Data excerpts:
********************

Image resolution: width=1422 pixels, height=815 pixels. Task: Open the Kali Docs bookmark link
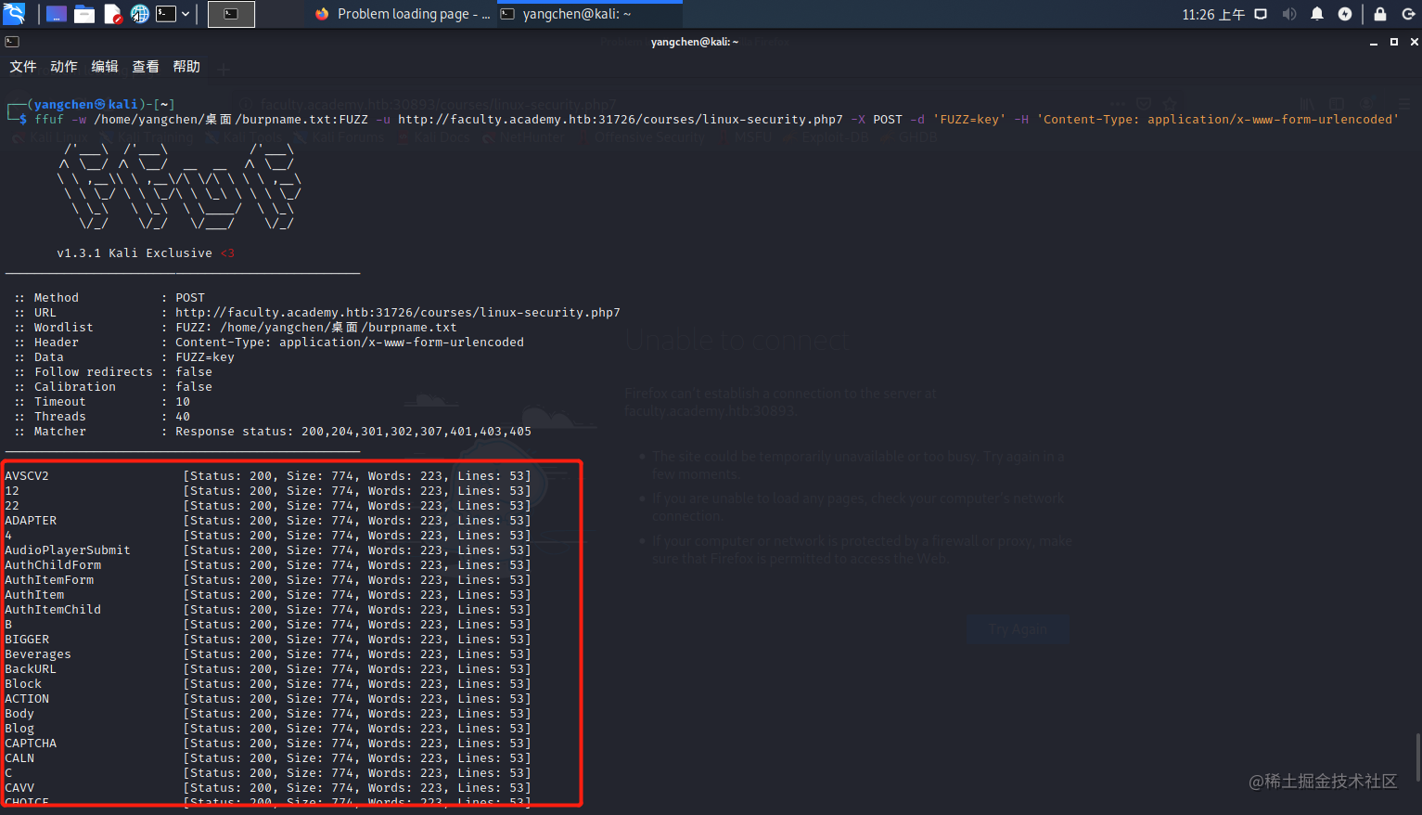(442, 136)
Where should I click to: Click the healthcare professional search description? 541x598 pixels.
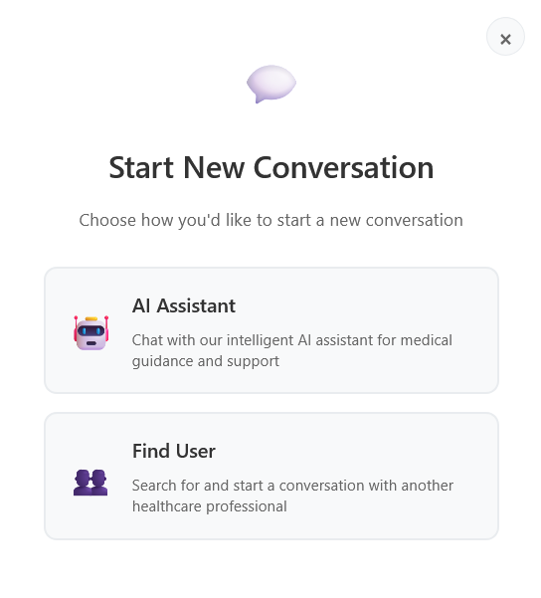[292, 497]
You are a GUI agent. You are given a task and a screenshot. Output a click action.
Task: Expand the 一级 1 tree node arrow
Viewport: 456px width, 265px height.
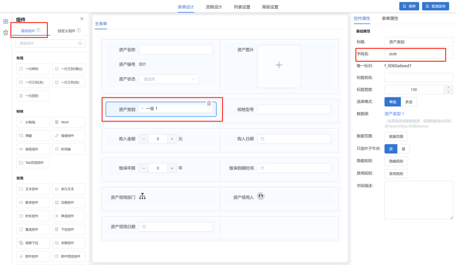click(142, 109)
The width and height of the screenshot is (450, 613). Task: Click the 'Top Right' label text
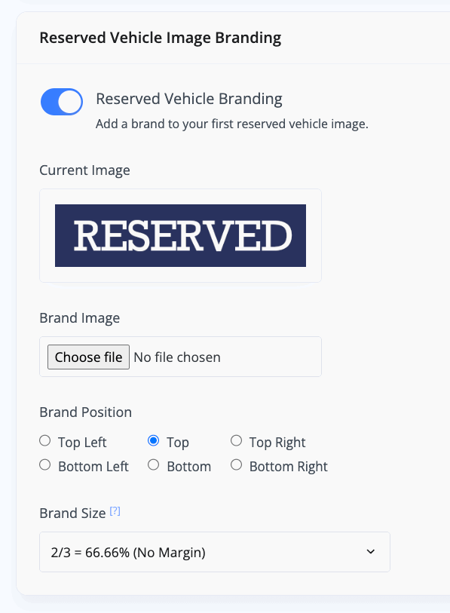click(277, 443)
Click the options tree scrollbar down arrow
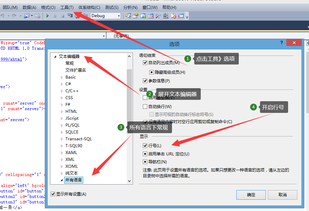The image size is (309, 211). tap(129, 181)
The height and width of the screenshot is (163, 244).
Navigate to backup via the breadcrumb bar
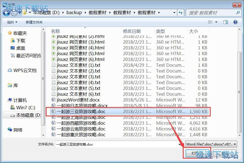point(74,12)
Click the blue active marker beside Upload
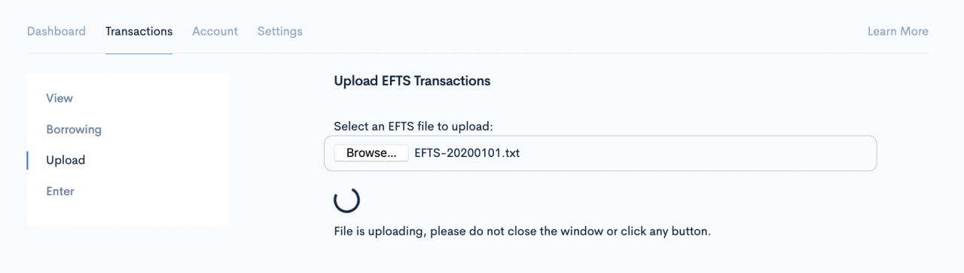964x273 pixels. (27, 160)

********************

### Problem description
All the records need to be set down word for word, with the images left out.

### Problem solution
Image resolution: width=1422 pixels, height=815 pixels. Task: Open the Kali Docs bookmark link
(442, 136)
Where should I click to: Click the healthcare professional search description? 541x598 pixels.
[292, 497]
You are a GUI agent. You are given a task and a screenshot. Output a click action.
Task: Expand the 一级 1 tree node arrow
Viewport: 456px width, 265px height.
click(142, 109)
The width and height of the screenshot is (450, 613). Task: Click the 'Top Right' label text
click(277, 443)
Click the options tree scrollbar down arrow
The image size is (309, 211). tap(129, 181)
The height and width of the screenshot is (163, 244).
Navigate to backup via the breadcrumb bar
point(74,12)
Click the blue active marker beside Upload
964x273 pixels. (27, 160)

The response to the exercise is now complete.